Nach der Bayerischen Staatsoper folgt nun auch das Staatstheater am Gärtnerplatz mit einer Opernpremiere als Livestream. In einer halbszenischen Aufführung werden die Zuschauer eingeführt in die Intrigen und Machtspiele des englischen Königshauses im 16. Jahrhundert und erleben große Emotionen und schändlichste Gedanken in einer überzeugenden Darbietung aller Beteiligten. Donizettis Oper Anna Bolena feierte am 4. Dezember 2020 Premiere am Gärtnerplatztheater.

© Marie-Laure Briane

Das Konzept der Aufführung ist spannend. Überschrieben mit dem Begriff halbszenisch ist dieser Abend eine Mischung aus konzertanter und szenischer Darbietung. So darf man sich nicht wundern, dass sich einige Notenständer auf der Bühne finden lassen, welche sich jedoch gut in das minimalistische Bühnenbild eingliedern, welches besonders durch eine Videoleinwand im Hintergrund lebendig wird.

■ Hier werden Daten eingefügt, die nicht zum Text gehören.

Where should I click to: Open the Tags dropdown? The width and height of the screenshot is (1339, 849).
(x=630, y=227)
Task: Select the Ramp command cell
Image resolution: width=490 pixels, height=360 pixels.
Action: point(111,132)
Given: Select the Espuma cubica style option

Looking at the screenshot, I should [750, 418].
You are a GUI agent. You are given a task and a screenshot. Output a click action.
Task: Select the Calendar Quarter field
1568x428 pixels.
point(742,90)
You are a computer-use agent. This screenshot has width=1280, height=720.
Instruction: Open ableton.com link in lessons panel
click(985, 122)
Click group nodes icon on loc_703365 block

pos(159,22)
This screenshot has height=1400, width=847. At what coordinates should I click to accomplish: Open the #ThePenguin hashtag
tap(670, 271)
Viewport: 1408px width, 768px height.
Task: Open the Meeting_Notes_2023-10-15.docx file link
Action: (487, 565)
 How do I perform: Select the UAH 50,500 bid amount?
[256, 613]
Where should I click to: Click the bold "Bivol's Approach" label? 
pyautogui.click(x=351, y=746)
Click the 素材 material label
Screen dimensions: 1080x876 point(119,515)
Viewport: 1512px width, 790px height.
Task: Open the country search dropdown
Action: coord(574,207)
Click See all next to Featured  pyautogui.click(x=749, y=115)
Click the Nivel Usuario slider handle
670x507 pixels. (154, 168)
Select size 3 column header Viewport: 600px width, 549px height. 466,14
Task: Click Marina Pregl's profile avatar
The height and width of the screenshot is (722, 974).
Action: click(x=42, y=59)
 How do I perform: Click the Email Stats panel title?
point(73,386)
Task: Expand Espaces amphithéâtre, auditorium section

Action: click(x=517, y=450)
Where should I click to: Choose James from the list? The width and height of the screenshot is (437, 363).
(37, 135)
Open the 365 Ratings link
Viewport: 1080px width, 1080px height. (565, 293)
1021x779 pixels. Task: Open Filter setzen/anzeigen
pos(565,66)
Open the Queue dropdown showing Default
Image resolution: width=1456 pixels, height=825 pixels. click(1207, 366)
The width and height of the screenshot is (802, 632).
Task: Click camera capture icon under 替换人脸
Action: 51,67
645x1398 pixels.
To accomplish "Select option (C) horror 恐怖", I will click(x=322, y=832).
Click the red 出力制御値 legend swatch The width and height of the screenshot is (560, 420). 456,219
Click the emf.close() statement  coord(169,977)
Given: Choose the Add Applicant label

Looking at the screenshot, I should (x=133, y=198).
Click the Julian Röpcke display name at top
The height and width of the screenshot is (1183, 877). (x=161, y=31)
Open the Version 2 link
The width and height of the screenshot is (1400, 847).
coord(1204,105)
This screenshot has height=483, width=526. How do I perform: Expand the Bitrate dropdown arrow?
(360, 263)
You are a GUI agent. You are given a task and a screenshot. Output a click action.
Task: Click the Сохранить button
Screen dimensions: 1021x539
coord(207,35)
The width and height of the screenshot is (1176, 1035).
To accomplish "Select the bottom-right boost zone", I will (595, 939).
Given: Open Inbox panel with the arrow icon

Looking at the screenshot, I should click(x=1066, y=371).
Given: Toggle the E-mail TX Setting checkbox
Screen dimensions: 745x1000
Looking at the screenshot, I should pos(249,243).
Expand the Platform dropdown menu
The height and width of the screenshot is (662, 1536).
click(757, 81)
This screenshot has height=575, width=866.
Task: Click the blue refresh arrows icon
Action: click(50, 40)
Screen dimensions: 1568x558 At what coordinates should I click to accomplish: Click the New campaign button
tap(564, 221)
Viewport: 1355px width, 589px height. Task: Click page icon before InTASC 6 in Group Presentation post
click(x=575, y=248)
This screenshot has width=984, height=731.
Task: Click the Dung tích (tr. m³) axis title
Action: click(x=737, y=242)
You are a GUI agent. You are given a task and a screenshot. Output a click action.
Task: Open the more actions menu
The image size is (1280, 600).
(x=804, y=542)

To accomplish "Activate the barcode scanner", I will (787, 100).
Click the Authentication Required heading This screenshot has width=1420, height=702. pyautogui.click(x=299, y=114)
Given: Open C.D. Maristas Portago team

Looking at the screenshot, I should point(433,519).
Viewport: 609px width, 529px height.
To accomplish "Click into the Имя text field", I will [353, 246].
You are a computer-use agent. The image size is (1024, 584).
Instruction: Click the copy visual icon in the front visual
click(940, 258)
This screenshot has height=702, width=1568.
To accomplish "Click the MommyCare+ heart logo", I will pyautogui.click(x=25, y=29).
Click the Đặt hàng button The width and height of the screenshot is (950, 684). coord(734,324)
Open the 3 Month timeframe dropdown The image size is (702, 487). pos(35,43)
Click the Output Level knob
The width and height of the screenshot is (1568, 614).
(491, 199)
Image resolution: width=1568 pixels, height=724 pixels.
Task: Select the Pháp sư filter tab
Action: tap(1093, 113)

Gesanglich liefern alle Darsteller eine herausragende Leistung ab. Jennifer O’Loughlin, welche die Titelrolle verkörpert, glänzt durch Perfektion und Emotionalität, in welcher ihr ihre Kollegen jedoch in nichts nachstehen. Auch der Chor des Staatstheaters am Gärtnerplatz überzeugt als bedrohliche Masse des Volkes; so entstehen trotz coronabedingten Abstandsregelungen spannende Massenszenen, welche das Orchester unter der Leitung von Howard Arman wunderbar begleitet und den Abend somit zu einem lohnenswerten Gesamtkunstwerk erhebt.

Eine solche Premiere als Livestream mag sicher nicht das gleiche wie eine Live-Performance sein, doch ist es dennoch eine gute Möglichkeit in diesen Zeiten Kultur zu genießen und vor allem zu unterstützen. Bis wir uns alle gemeinsam im Gärtnerplatztheater wiedersehen!